National Blood Centre
- The Pusat Darah Negara logo

Agency overview
- Formed: 1955 as Blood Bank 1999 as National Blood Centre
- Type: Health institution
- Jurisdiction: Ministry of Health (Malaysia)
- Headquarters: Jalan Tun Razak, 50400 Kuala Lumpur, Malaysia.; 3°10′23″N 101°42′22″E﻿ / ﻿3.17306°N 101.70611°E;
- Motto: Derma Darah Menyelamatkan Nyawa (Donate Blood, Save Lives)
- Employees: ±500 staffs
- Minister responsible: Yang Berhormat Khairy Jamaluddin;
- Agency executives: Afifah Haji Hassan, MD, Director; Tun Maizura Mohd Fathullah, MD, Deputy Director I; Nor Nazahah Mahmud, MD, Deputy Director II; Nur Sharezal Roslan, Deputy Director (Management);
- Website: https://pdn.gov.my/v2/

Footnotes
- Call: 03-2693 3888 Fax: 03-2698 0362

= National Blood Centre (Malaysia) =

National Blood Centre of Malaysia (Malay language: Pusat Darah Negara; or its acronym, PDN) is a Malaysia’s premier blood centre for transfusion medicine and transplant.

==History==
Blood Bank Services in Malaysia has been initiated by a group of women volunteers of British Red Cross in 1955. Initially, the service was open on Wednesdays from 5:00 pm to 5:30 pm at the Kuala Lumpur General Hospital. On this initiative, a total of 25 to 44 donors were collected every month. Donors at that time consisted of members of the police, military, and government personnel.

After 15 years of the start of the service, as much as 5,830 units of blood and no less than 13,860 successful compatibility tests were done. Due to the increasing need of the service, the blood centre was moved to another building at Hospital Kuala Lumpur in 1971. The building is known as "National Blood Service Center" and was inaugurated in April 1972 by the Director General of Health, Ministry of Health. The National Blood Service Centre was put under the Ministry of Health and chaired by a Director.

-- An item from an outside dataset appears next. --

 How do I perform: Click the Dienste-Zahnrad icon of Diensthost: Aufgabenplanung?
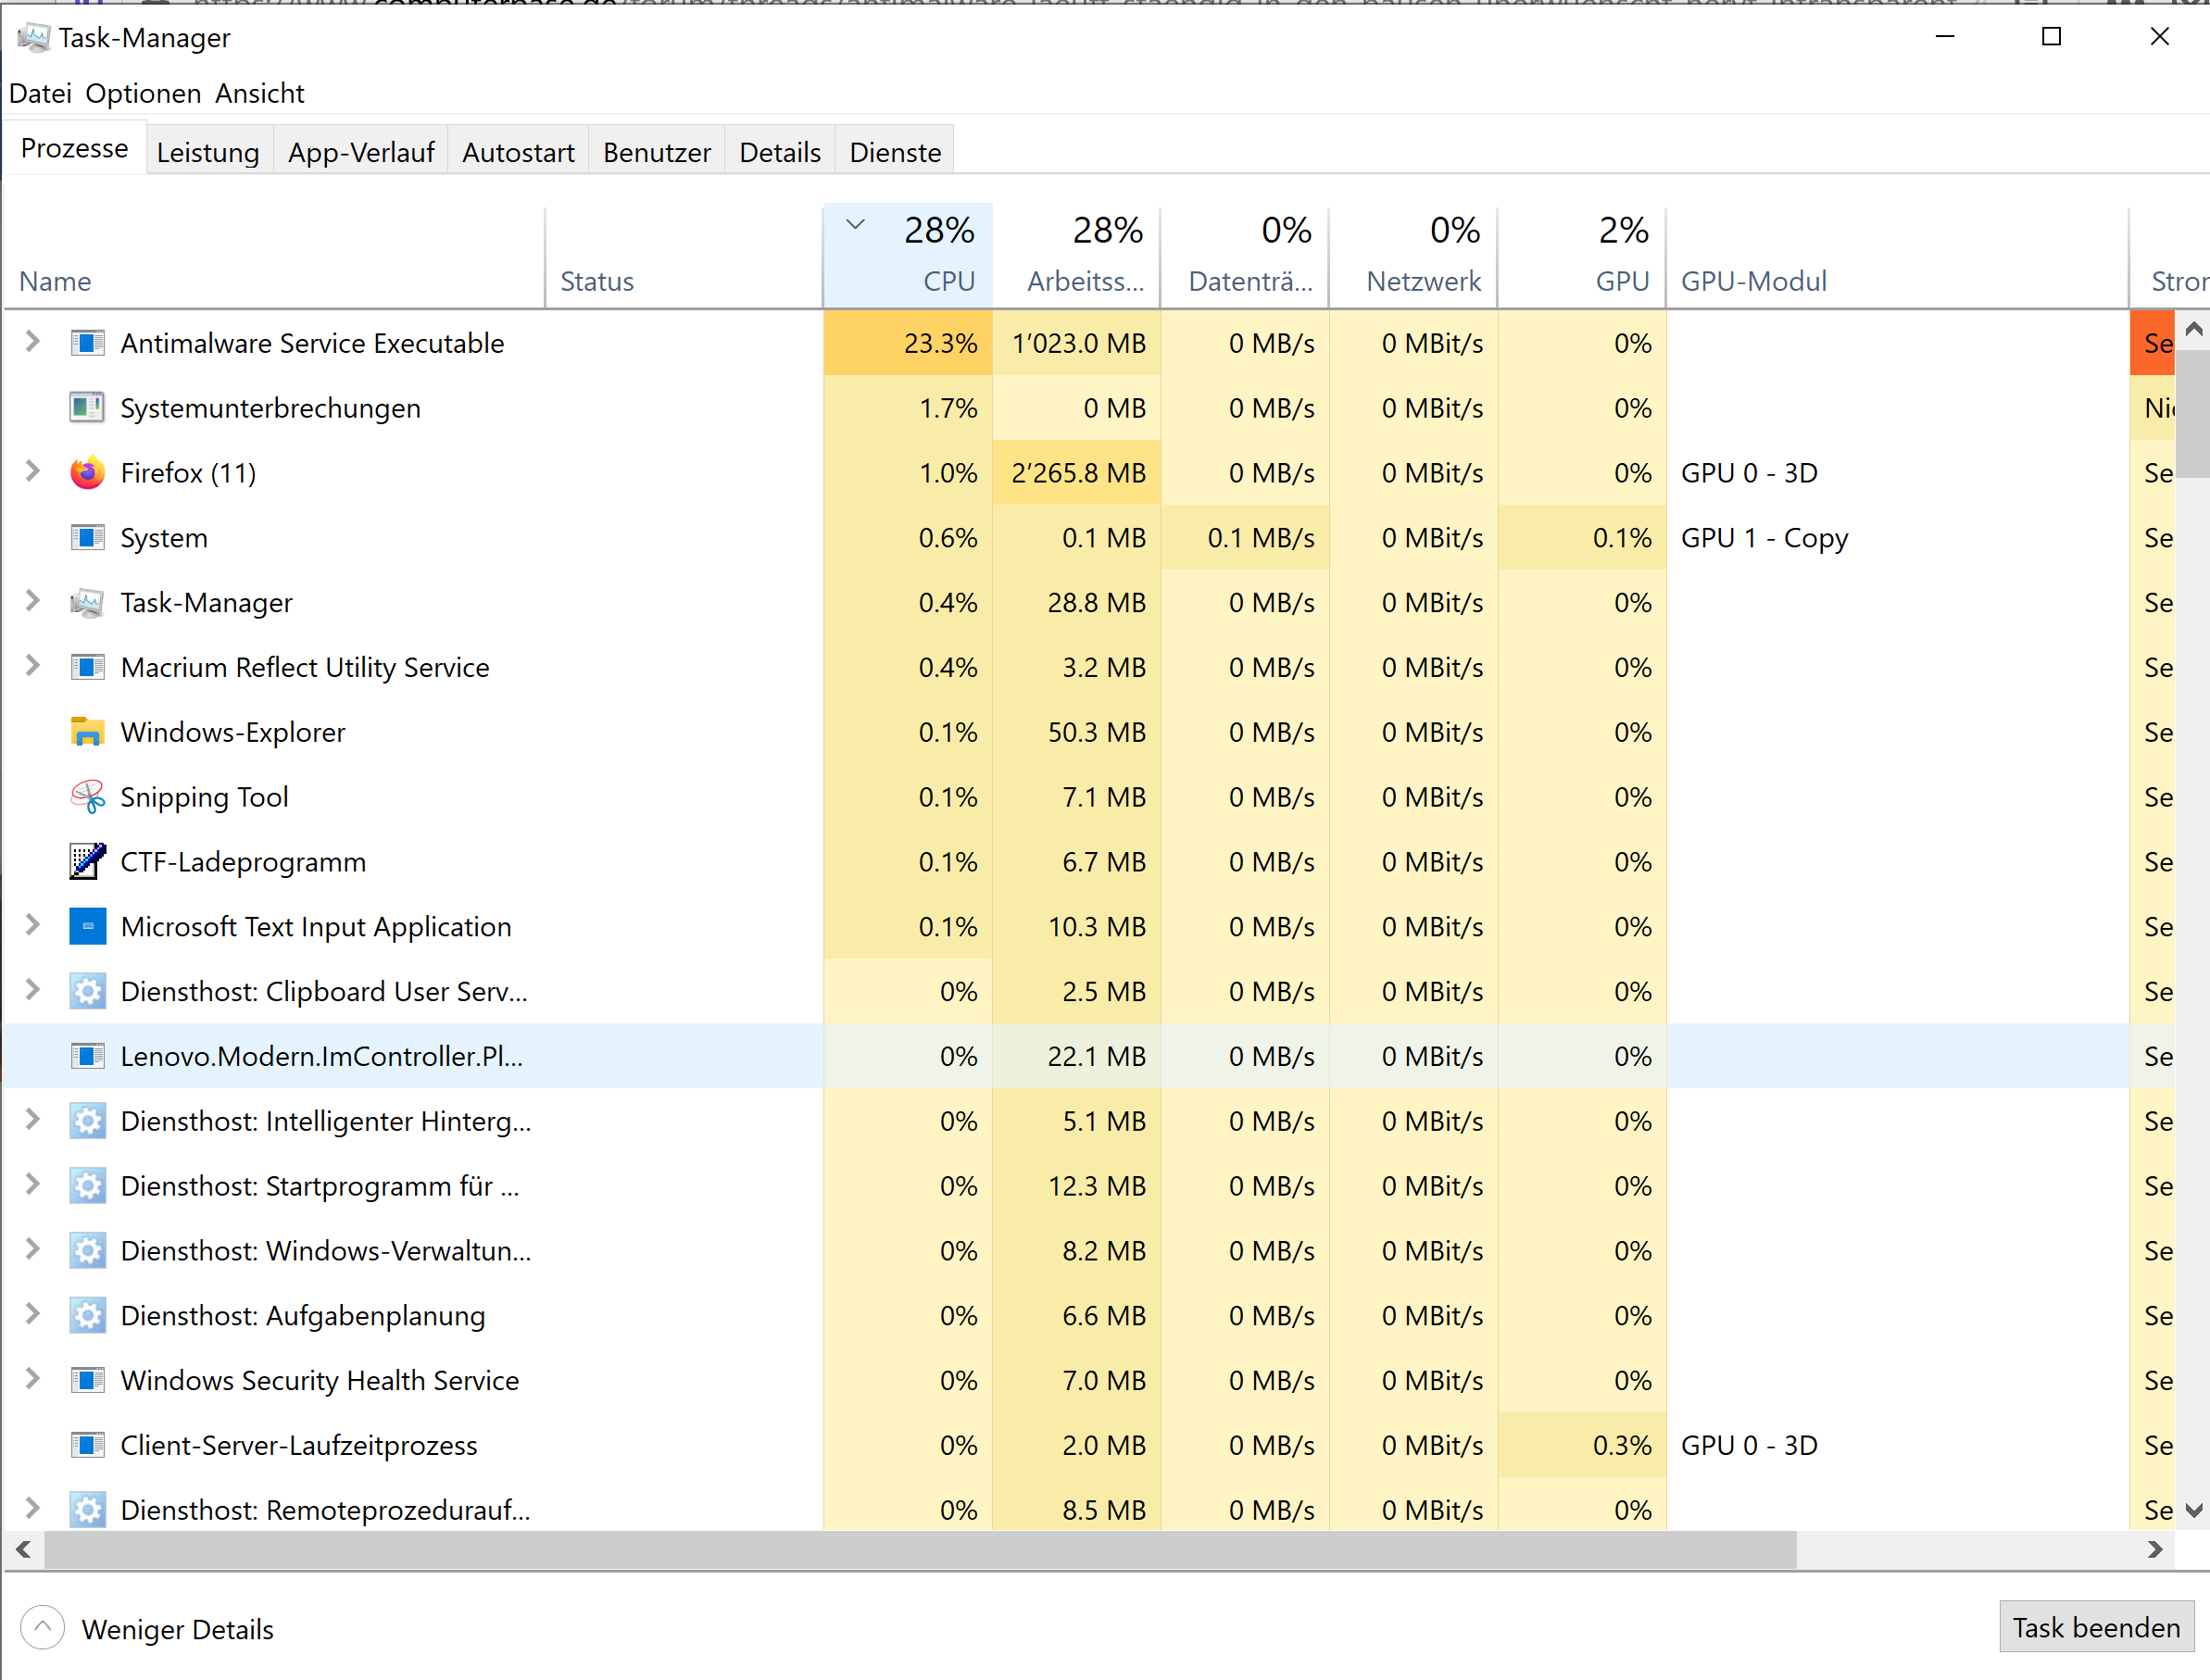[x=88, y=1315]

The director was responsible for all the blood services that include donor recruitment, blood collection, processing, testing, inventory management, and clinical transfusion.

Starting in 1975, the Blood Services Center has played an important role in the standardization of work procedures, methodology, reagent and blood bank equipment in new facilities. In 2002, National Blood Centre was built in Jalan Tun Razak and it was inaugurated by the Prime Minister Mahathir Mohamad's wife Siti Hasmah Mohamad Ali.

===Objectives===
Creating and maintaining a safe blood donors. Provides blood, blood components that are safe, adequate and appropriate screening procedures in practice and storage in accordance with international standards. Ensure optimal patient care through the use of blood and blood products as appropriate. Establish and maintain cooperative relations through training, research and development in line with the needs of the practice and the latest technology in the medical field to date.